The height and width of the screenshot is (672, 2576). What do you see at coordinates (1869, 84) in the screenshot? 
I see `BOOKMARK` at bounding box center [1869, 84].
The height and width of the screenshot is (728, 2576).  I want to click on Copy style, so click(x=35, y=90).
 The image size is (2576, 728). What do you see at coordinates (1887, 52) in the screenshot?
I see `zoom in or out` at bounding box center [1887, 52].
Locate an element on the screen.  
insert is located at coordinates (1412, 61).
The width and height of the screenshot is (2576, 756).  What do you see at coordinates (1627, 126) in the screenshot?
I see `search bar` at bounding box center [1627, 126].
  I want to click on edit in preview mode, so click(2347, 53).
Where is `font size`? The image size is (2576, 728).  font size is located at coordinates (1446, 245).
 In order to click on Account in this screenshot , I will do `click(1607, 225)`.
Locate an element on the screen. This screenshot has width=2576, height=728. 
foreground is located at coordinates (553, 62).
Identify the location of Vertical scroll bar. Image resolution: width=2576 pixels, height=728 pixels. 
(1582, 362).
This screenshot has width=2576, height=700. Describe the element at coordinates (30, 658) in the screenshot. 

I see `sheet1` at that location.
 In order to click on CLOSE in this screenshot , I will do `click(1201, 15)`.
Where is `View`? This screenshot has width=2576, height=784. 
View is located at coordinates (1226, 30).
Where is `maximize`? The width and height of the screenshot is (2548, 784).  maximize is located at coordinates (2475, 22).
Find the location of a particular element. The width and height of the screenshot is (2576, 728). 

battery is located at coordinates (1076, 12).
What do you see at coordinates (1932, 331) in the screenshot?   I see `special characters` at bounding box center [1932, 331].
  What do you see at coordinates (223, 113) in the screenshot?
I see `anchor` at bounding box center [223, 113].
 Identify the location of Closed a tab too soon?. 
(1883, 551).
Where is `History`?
==================================================
• [WHAT IS BEING ASKED]:
How many lines in the records above contain the string "element"? Case counts, so match only that capitalization, and give the number alone.

• [ANSWER TO THE PROBLEM]:
4